L'adoption par la Commission européenne d'une série de directives transposées en droit français et visant à prévenir l’utilisation du système financier aux fins de blanchiment des capitaux, a aboutit à une obligation pour les avocats de déclarer les soupçons qu’ils pourraient avoir en la matière à l’égard de leurs clients, lorsque, dans le cadre de leur activité professionnelle, ils les assistent dans la préparation ou la réalisation de transaction concernant certaines opérations définies, ou participent à des transactions financières ou immobilières ou agissent en qualité de fiduciaire. Ils doivent communiquer leurs déclarations, selon le cas, au président de l’ordre des avocats au Conseil d’Etat et à la Cour de cassation ou au bâtonnier de l’ordre auprès duquel ils sont inscrits, à charge pour ces derniers de les transmettre à la "cellule de renseignement financier national" (Tracfin).
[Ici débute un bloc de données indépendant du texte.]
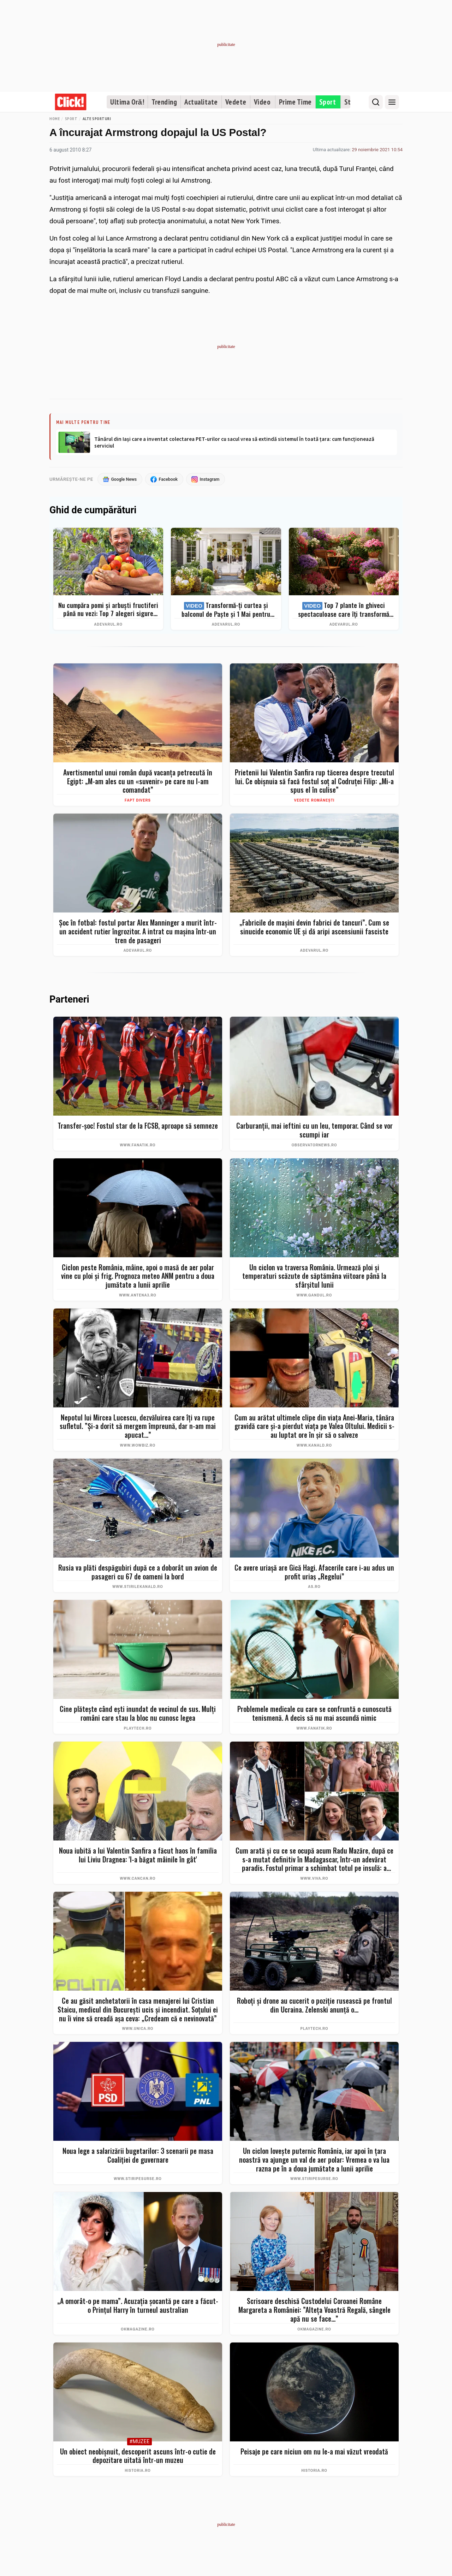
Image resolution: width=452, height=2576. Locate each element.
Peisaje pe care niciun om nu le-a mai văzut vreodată (314, 2451)
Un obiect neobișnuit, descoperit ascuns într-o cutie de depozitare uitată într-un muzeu (138, 2456)
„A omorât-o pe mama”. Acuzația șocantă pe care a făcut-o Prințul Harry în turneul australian (137, 2306)
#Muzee (139, 2442)
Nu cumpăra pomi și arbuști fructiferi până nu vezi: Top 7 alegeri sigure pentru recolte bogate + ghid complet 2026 (108, 609)
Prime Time (295, 102)
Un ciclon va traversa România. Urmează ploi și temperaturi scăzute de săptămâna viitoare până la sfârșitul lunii (314, 1276)
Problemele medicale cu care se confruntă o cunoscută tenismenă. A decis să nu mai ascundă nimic (314, 1714)
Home (54, 118)
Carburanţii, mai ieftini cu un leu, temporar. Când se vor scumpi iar (314, 1130)
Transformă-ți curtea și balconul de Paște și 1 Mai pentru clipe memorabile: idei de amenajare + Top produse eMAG (226, 610)
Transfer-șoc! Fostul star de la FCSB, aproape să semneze (138, 1126)
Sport (327, 102)
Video (262, 102)
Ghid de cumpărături (92, 510)
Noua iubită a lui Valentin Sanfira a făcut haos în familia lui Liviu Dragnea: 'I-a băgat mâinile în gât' (138, 1855)
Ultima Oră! (127, 102)
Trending (164, 102)
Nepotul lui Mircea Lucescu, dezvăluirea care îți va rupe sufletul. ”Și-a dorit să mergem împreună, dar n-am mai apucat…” (138, 1426)
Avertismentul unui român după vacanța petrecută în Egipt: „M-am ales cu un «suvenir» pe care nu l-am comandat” (137, 781)
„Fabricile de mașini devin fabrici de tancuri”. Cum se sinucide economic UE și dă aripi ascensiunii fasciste (314, 927)
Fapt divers (138, 800)
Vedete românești (314, 800)
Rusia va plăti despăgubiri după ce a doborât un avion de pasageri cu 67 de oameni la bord (137, 1572)
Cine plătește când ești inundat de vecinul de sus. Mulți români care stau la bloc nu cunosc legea (138, 1714)
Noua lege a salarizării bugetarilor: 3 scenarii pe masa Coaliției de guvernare (138, 2155)
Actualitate (201, 102)
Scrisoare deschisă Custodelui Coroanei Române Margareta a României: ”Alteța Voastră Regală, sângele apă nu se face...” (314, 2310)
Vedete (235, 102)
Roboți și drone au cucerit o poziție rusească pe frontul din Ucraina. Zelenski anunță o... (314, 2005)
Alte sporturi (97, 118)
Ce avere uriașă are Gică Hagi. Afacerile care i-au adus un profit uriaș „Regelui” (314, 1572)
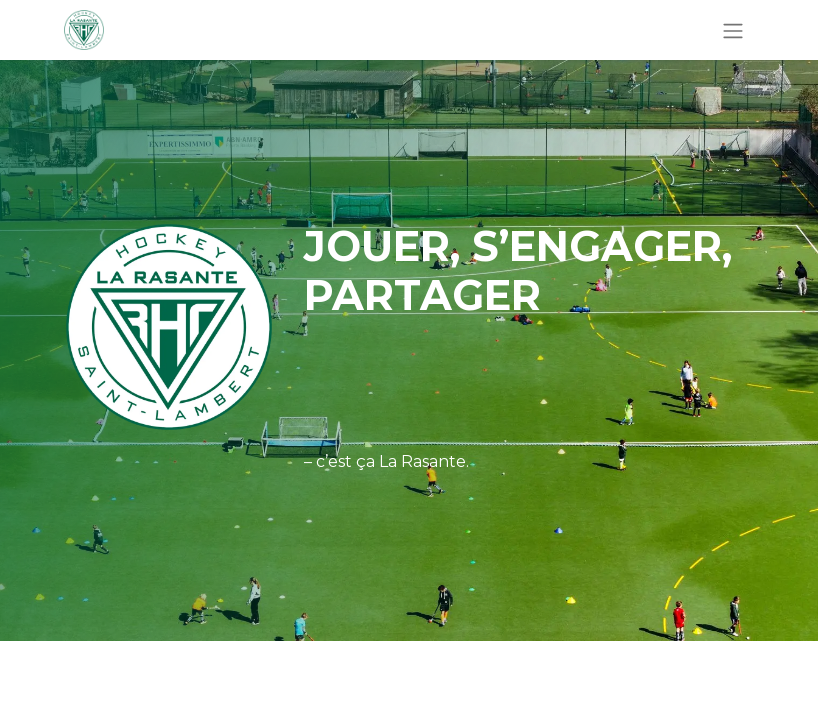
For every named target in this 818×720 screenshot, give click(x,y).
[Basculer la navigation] (733, 30)
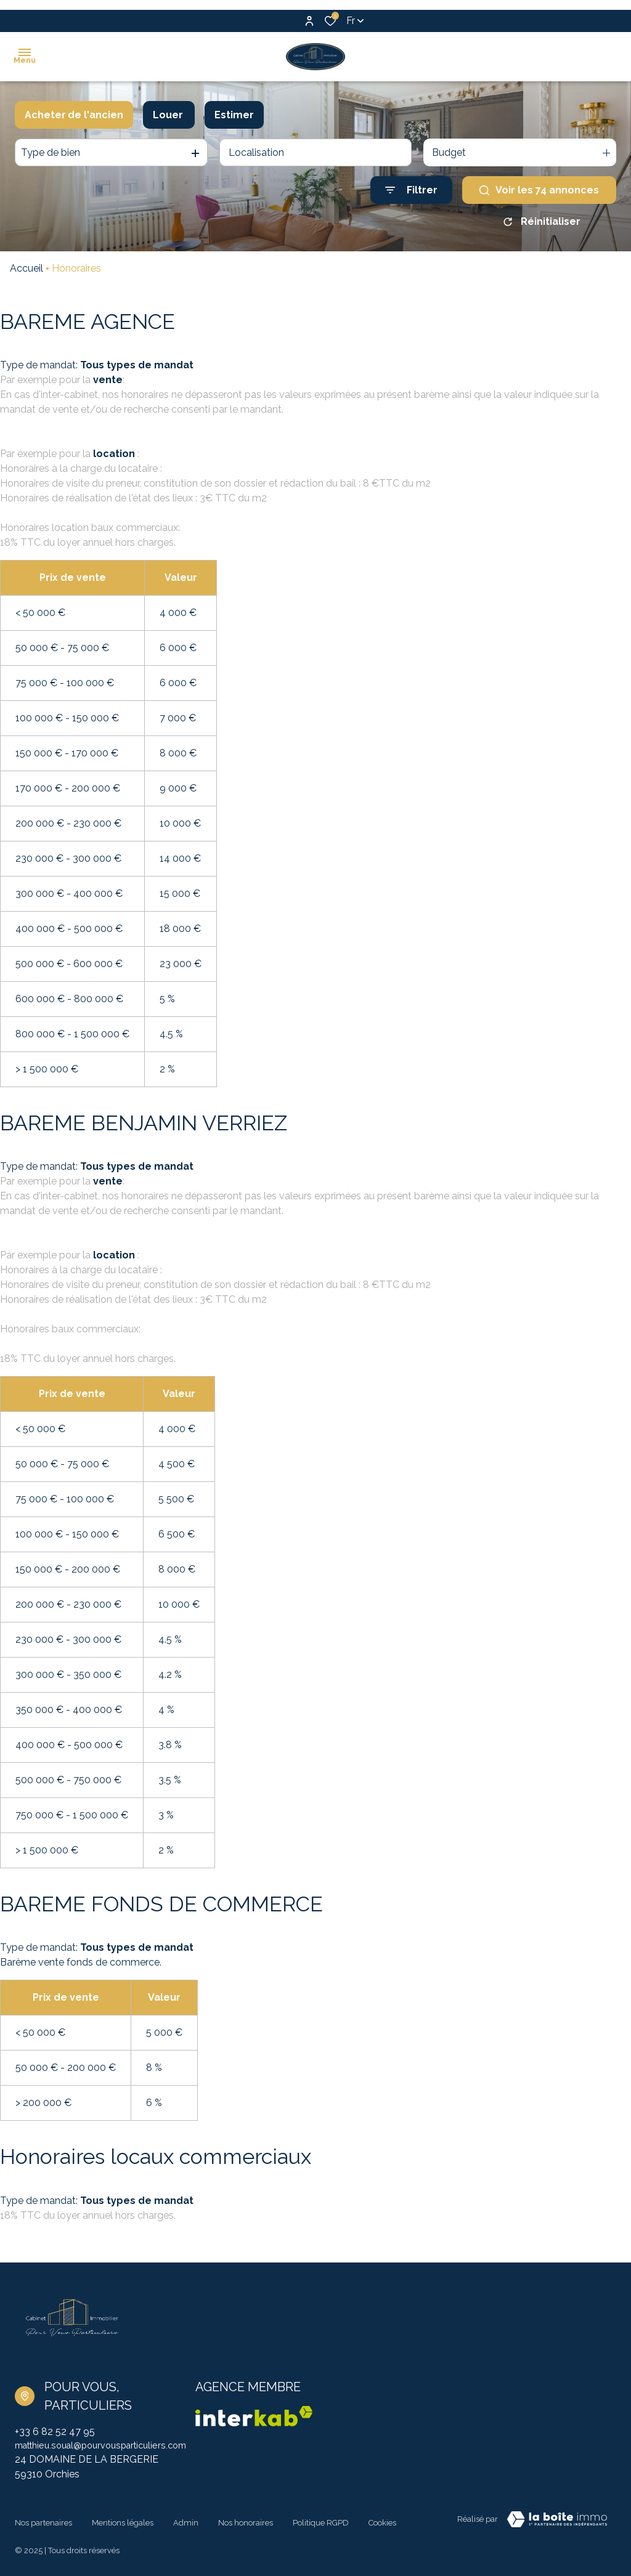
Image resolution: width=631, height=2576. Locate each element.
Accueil (26, 268)
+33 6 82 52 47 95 (55, 2431)
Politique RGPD (321, 2519)
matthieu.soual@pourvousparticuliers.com (110, 2446)
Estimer (234, 115)
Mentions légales (122, 2519)
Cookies (382, 2519)
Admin (185, 2519)
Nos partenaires (43, 2519)
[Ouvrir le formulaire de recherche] (411, 190)
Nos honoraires (245, 2519)
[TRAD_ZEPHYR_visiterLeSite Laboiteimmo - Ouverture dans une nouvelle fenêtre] (557, 2521)
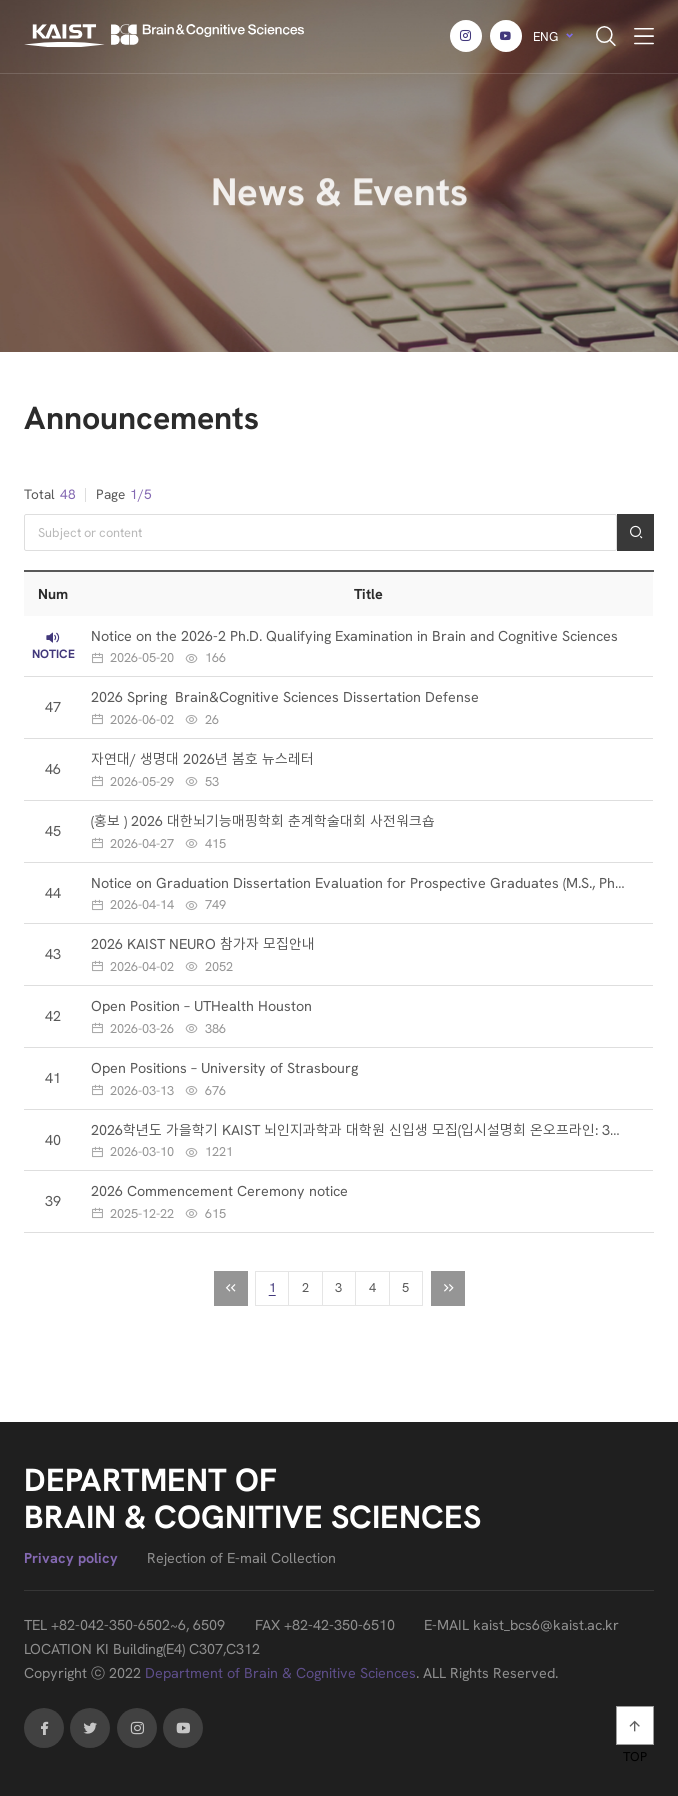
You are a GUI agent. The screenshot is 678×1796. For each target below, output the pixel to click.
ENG (545, 36)
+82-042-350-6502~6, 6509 (138, 1625)
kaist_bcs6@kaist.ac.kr (546, 1625)
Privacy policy (71, 1558)
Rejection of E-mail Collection (241, 1558)
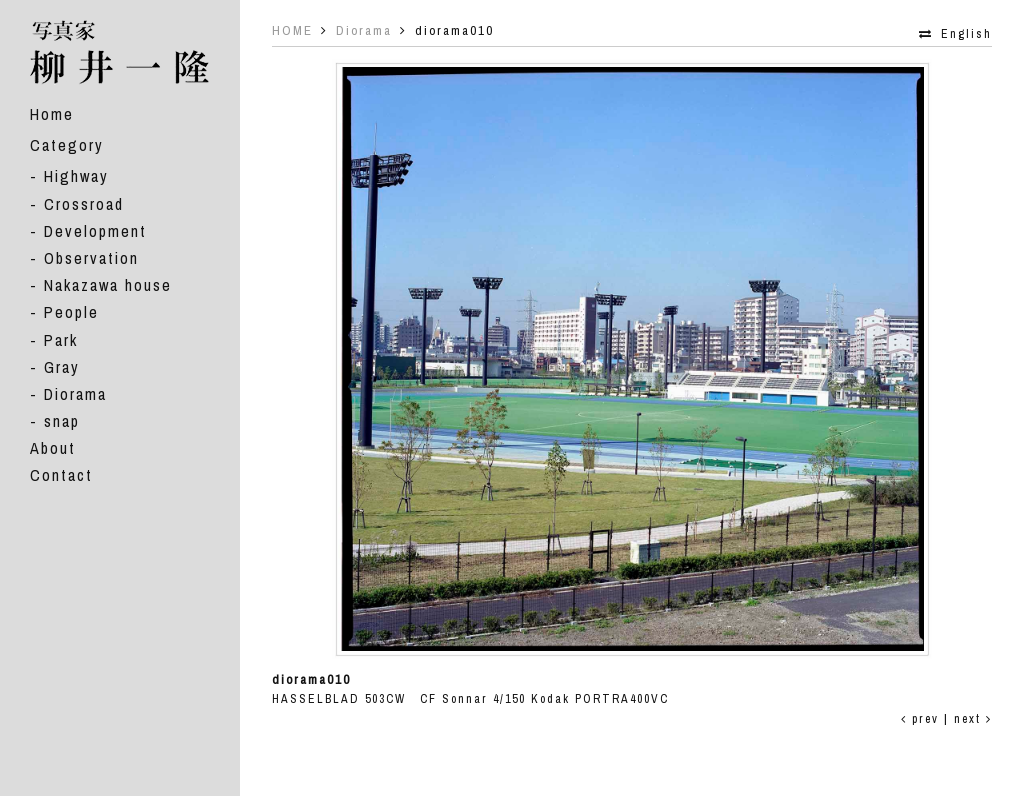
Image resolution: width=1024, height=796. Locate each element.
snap (62, 421)
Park (61, 340)
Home (52, 114)
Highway (76, 176)
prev (920, 719)
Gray (62, 367)
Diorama (75, 394)
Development (95, 231)
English (966, 34)
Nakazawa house (108, 285)
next (973, 719)
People (71, 312)
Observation (91, 258)
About (53, 448)
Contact (61, 475)
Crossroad (84, 204)
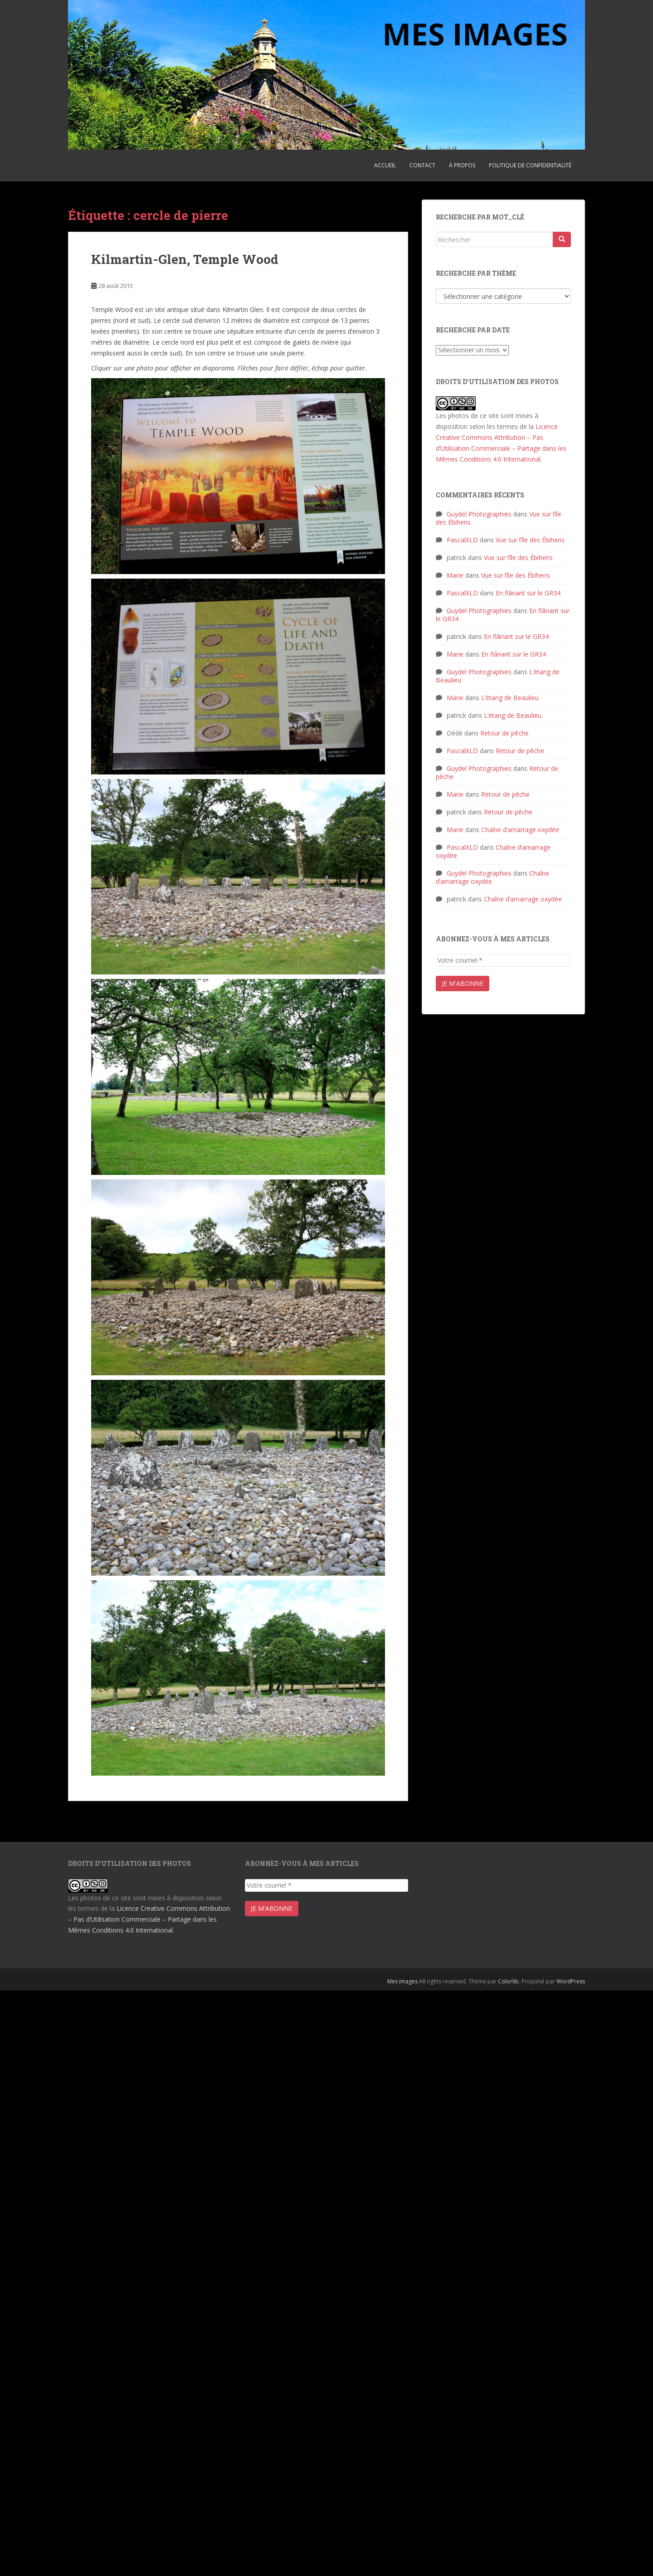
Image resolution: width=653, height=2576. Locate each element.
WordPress (570, 1981)
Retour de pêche (504, 733)
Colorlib (508, 1981)
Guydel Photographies (479, 514)
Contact (422, 165)
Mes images (402, 1981)
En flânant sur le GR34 (528, 593)
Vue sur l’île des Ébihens (530, 540)
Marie (455, 575)
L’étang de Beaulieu (510, 697)
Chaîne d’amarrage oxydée (520, 829)
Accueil (385, 165)
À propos (462, 165)
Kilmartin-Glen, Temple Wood (184, 259)
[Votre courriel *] (503, 960)
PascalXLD (462, 540)
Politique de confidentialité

Le conseil national des barreaux (CNB) a d'ailleurs pris une décision qui, notamment, rappelle cette obligation et impose aux avocats la mise en place de procédures internes relatives aux diligences à accomplir lorsqu’une opération paraît susceptible de faire l’objet d’une "déclaration de soupçon". Le fait de ne pas se conformer à ce règlement est passible de sanctions disciplinaires.
Soutenant que cette obligation faite aux avocats est contraire au principe de respect du secret professionnel prévu par l'article 8 de la Convention européenne de sauvegarde des droits de l'Homme, un avocat français a saisi la Cour européenne des droits de l'Homme (CEDH).
Dans un arrêt du 6 décembre 2012, la CEDH juge que si l'article 8 protège la confidentialité de toute "correspondance" entre individus, ce principe souffre d'une exception qui est la poursuite d'un but légitime, en l'espèce, l'importance de la lutte contre le blanchiment de capitaux mise en place par les Etats. Il convient donc de mettre l'importance du secret professionnel en balance avec celle de la lutte contre le blanchiment de capitaux issus d’activités illicites, susceptible de servir à financer des activités criminelles.
Elle rappelle alors d'une part que le fait que les avocats ne sont astreints à l’obligation de déclaration de soupçon que pour des activités éloignées de la mission de défense confiée aux avocats, similaires à celles exercées par les autres professionnels soumis à cette obligation. Au surplus, la loi précise que les avocats n’y sont pas assujettis lorsque l’activité dont il est question se rattache à une procédure juridictionnelle et, en principe, lorsqu’ils donnent une consultation juridique. L’obligation de déclaration de soupçon ne touche donc pas à l’essence même de la mission de défense qui constitue le fondement du secret professionnel des avocats.
D'autre part, la Cour rappelle également que les avocats ne communiquent pas directement les déclarations à Tracfin mais, selon le cas, au président de l’ordre des avocats au Conseil d’Etat et à la Cour de cassation ou au bâtonnier de l’ordre auprès duquel ils sont inscrits. Il peut être considéré qu’à ce stade, partagé avec un professionnel soumis aux mêmes règles déontologiques et élu par ses pairs, le secret professionnel n’est pas altéré.
La Cour juge donc que l’obligation de déclaration de soupçon incombant aux avocats dans le cadre de la lutte contre le blanchiment ne porte pas une atteinte disproportionnée au secret professionnel.